((

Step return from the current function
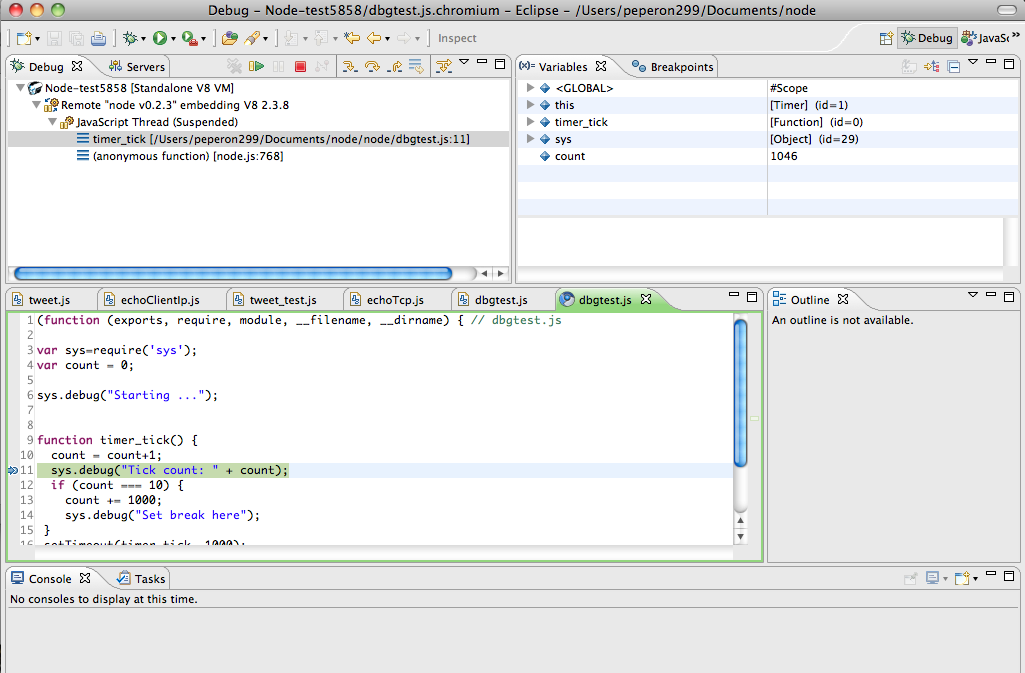The width and height of the screenshot is (1025, 673). click(x=396, y=64)
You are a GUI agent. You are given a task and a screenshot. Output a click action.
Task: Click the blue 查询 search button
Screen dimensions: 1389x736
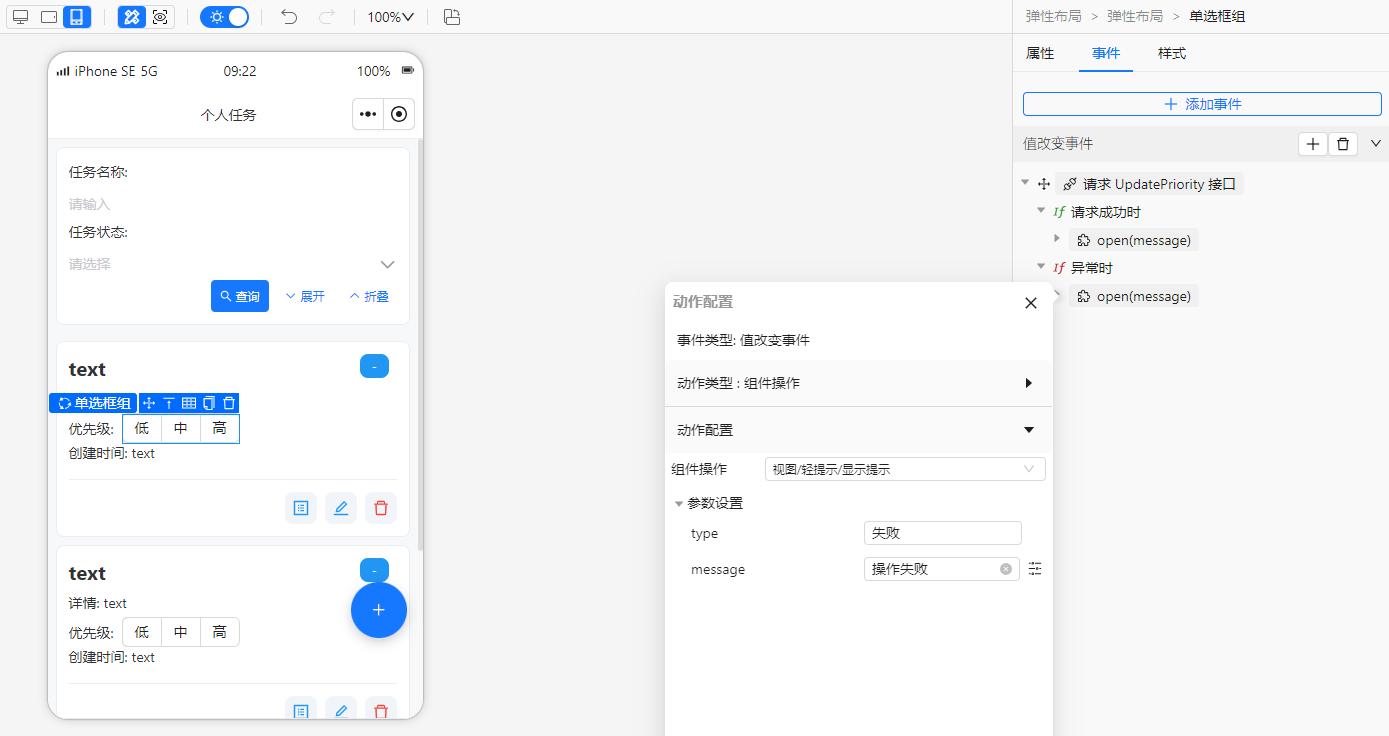click(x=240, y=296)
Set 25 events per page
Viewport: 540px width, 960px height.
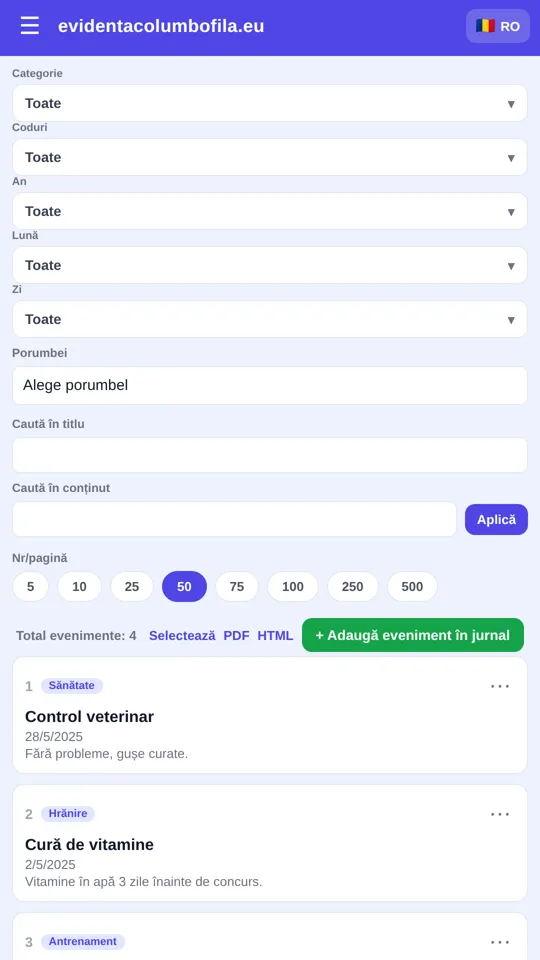coord(132,587)
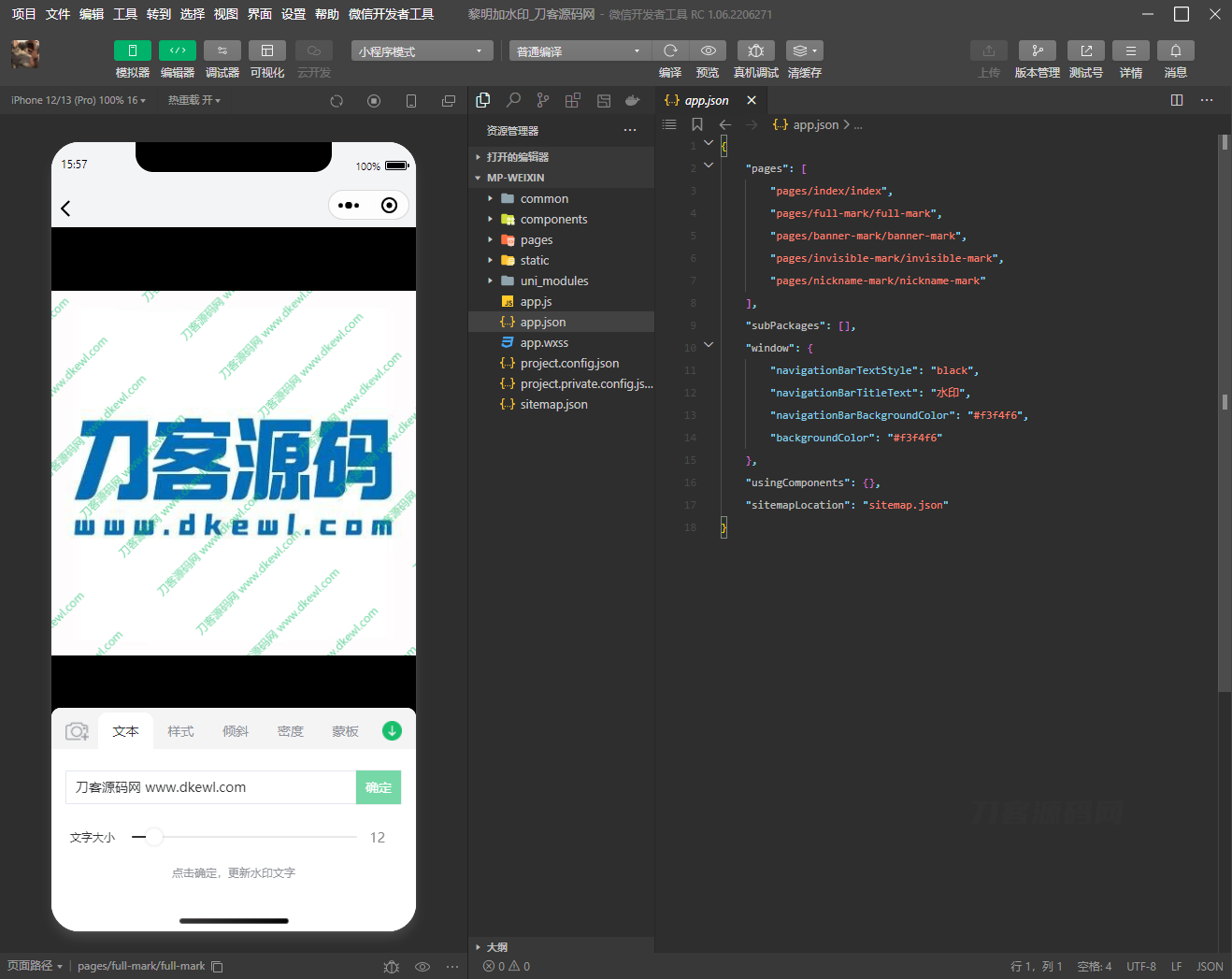Switch to the 样式 tab in the watermark app
The image size is (1232, 979).
(179, 730)
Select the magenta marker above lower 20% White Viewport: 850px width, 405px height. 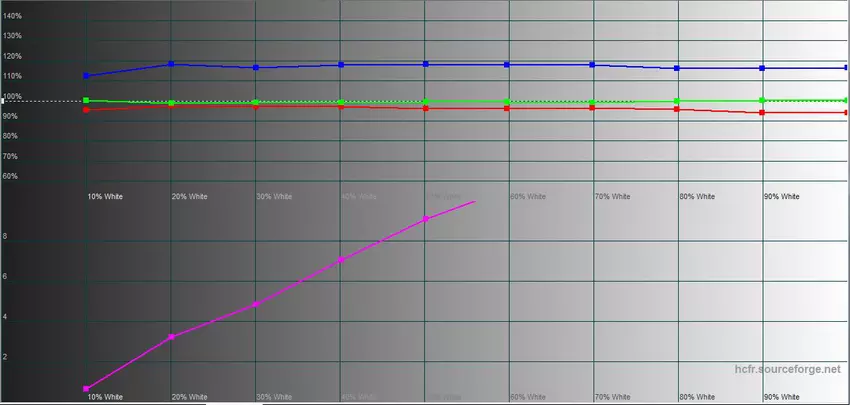(171, 337)
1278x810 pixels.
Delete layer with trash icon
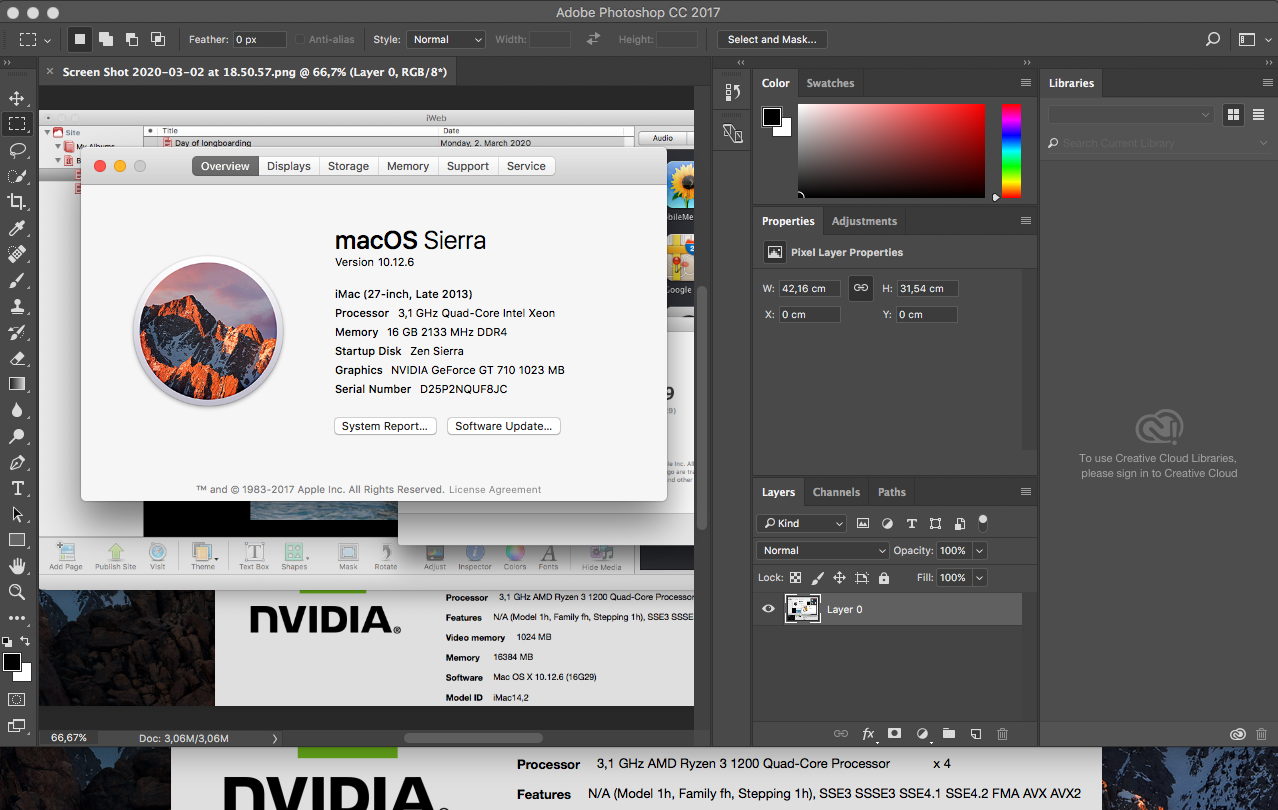1002,734
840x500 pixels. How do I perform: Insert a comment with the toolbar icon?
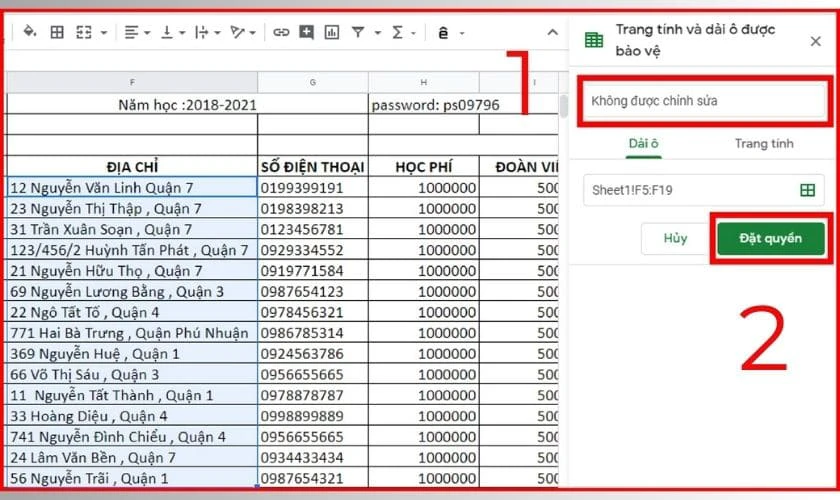tap(306, 33)
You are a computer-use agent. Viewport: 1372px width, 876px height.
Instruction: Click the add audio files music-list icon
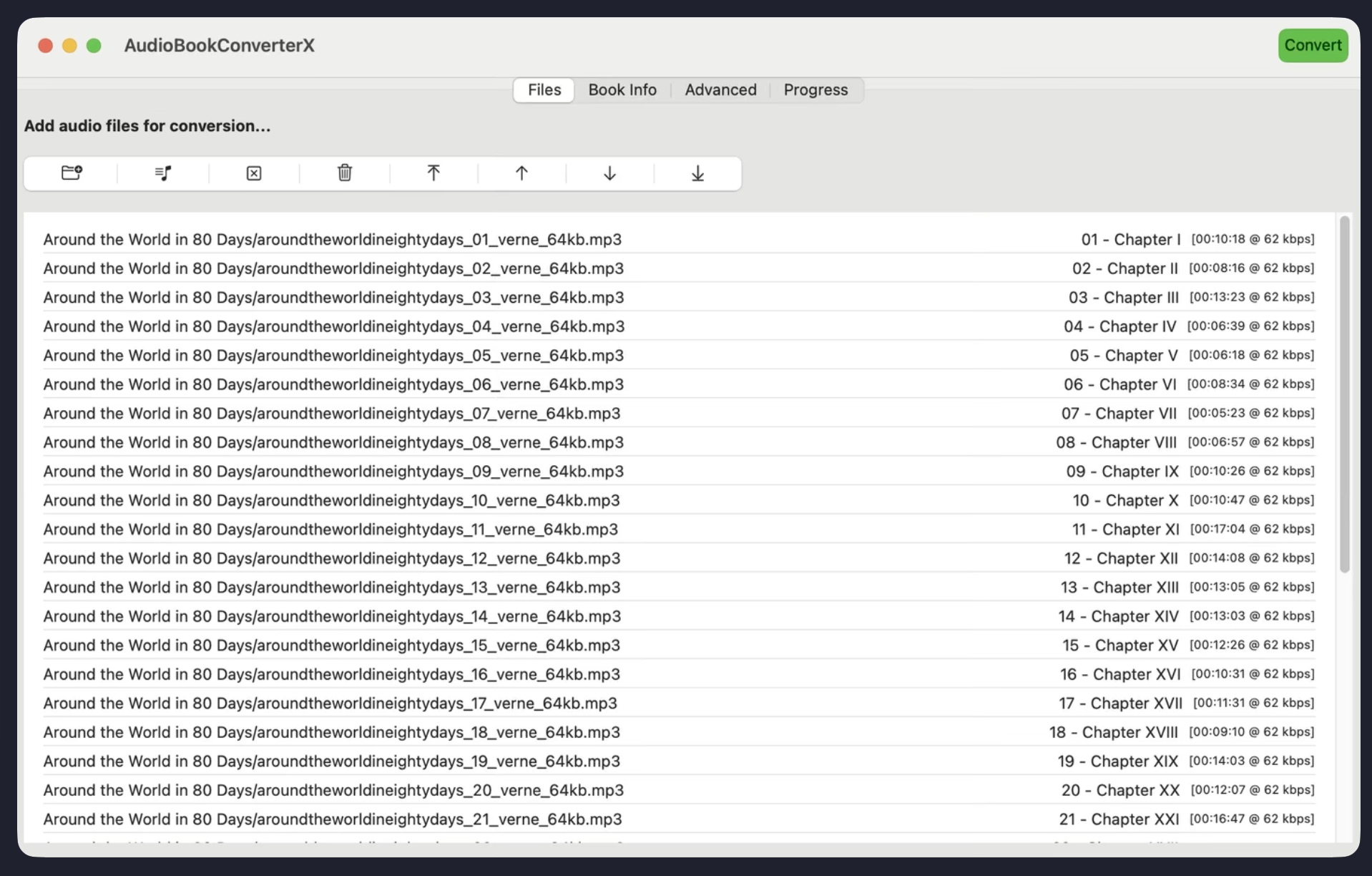pyautogui.click(x=163, y=173)
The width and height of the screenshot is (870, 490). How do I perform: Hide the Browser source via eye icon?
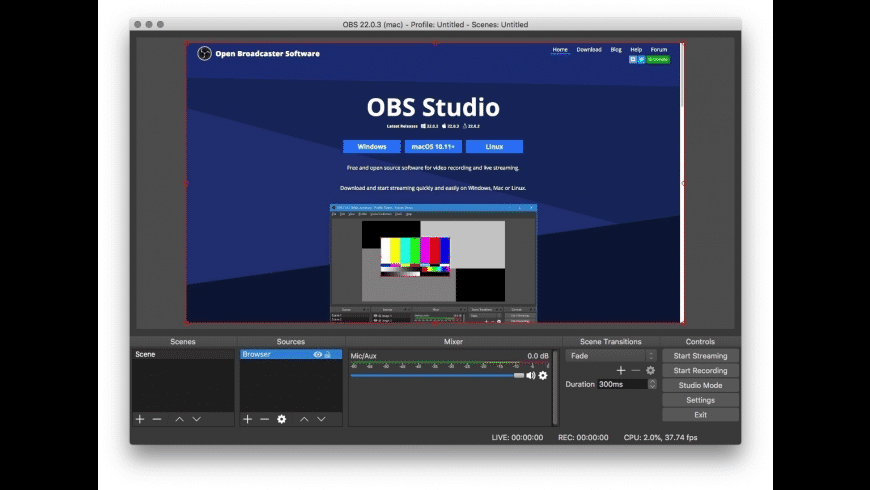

))

- [DESCRIPTION OF THE TASK] Your answer must be exactly the lines from the one with "Instruction: Click the" through the final line of the data, with no pictures in it.

- [RESPONSE TO THE TASK]
Instruction: Click the add audio files music-list icon
pyautogui.click(x=163, y=173)
The width and height of the screenshot is (870, 490). How do I perform: Hide the Browser source via eye icon?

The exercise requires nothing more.